Some people would say that God had to do dramatic things like that to get the Church started, but once the engine of the Church was ticking over nicely it didn’t need a starter-motor any more, so we can’t expect much from the Holy Spirit nowadays, can we? Well, I think that’s nonsense. From what Jesus said, and from the experience of many Christians, some known to us, the Holy Spirit is very definitely active in the world today, in big ways and in small ways.

We all remember the parable that Jesus told about the child asking his father for bread and not being given a stone. Then Jesus went on and said, ‘How much more will the Heavenly Father give the Holy Spirit to those who ask him?’ And I sometimes wonder what would happen in a church if every one of its members prayed for the Holy Spirit every day. It’d only take a few seconds, and Jesus does encourage us to do it. Well, maybe we’ll see, who knows?

And then, there’s another clue for a possible way forward out of a spiritual lockdown, and it comes in our gospel reading. Jesus said, ‘I have said these things to you so that my joy may be in you, and your joy may be complete’. (Whenever I hear the word ‘joy’ I think of an ancient vicar I saw getting up into the pulpit, with a miserable expression on his face. Poor chap, he had a face like a coffin. And he got up and he said, in a very slow and depressed way, ‘Today I’m going to speak to you about Christian joy’.) If you asked people what was the purpose, the aim of Christ’s teaching, what he was aiming at, many would say, ‘To help us become better people’. Well of course there’s a great deal of truth in that, but it’s not what Jesus is saying here in the gospel reading. He’s saying that the purpose of his teaching is to give us joy. And at the heart of his teaching is the commandment ‘that you love one another as I have loved you’.

So it may be that if we pray for the Holy Spirit every day, however briefly, we may find it easier to reach out to other people, or find new ways of being more Christ-like towards them. As I keep saying, who knows? But I do know that many of my friends have found that one way out of a spiritual lockdown has something to do with other people and what we may be able to do for them.

Many of my friends have found that one way out of a spiritual lockdown has something to do with other people and what we may be able to do for them.

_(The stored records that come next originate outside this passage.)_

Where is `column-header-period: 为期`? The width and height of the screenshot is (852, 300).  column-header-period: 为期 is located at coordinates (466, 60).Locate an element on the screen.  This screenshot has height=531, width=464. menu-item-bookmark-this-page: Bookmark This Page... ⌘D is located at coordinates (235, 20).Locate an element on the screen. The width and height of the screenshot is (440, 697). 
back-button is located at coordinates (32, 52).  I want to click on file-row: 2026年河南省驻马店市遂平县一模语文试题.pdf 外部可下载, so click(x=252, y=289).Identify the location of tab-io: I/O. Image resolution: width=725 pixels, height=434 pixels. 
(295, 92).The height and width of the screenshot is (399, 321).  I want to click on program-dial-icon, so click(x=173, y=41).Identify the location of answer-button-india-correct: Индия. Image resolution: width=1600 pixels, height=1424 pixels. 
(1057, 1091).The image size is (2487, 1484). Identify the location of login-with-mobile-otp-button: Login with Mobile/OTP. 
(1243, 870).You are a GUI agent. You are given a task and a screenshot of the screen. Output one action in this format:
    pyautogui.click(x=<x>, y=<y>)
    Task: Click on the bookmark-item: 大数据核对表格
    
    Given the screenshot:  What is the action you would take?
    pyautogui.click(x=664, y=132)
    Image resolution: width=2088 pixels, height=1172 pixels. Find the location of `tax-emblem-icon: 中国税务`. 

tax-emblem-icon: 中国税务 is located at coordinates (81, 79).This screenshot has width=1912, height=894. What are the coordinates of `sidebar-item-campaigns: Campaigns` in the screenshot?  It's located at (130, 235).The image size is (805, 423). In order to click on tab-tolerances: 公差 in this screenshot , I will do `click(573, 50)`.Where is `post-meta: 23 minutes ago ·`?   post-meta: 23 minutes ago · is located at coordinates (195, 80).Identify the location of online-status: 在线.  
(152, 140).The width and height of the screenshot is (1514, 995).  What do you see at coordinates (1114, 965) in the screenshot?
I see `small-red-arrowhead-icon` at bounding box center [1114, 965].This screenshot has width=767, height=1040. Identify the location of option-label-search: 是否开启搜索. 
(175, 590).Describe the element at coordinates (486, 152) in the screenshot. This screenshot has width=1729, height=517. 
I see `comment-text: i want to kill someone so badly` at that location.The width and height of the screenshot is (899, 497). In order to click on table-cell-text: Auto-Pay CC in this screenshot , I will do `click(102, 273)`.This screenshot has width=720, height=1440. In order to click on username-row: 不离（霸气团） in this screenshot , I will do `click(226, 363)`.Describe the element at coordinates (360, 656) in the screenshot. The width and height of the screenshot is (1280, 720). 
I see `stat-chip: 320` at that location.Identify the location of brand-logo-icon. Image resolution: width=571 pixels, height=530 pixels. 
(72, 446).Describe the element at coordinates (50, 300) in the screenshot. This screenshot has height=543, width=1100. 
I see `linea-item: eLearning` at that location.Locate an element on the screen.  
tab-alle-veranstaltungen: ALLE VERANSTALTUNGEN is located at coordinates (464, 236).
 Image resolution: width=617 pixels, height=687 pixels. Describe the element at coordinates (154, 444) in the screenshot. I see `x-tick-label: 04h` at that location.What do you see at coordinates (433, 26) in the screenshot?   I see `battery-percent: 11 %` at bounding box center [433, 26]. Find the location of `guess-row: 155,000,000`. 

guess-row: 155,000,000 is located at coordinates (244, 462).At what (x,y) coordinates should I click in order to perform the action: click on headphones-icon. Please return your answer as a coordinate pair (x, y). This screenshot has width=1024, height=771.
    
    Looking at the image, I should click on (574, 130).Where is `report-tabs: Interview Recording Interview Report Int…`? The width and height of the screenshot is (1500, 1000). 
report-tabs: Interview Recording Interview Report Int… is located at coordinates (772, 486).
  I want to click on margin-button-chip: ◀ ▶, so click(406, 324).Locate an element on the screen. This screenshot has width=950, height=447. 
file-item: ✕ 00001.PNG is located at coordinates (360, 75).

And if we try to do that, maybe we will be answering the call of Isaiah, echoing to us down the centuries and down the millennia, reaching us today: ‘Come, oi, come! This is how you get your needs met!’

So let me finish with part of the beautiful prayer of St Francis of Assisi:

O Divine Master,
grant that we may not so much seek
to be consoled, as to console;
to be understood as to understand;
to be loved as to love.

For it is in giving that we receive;
it is in pardoning that we are pardoned;
and it is in dying that we are born to eternal life.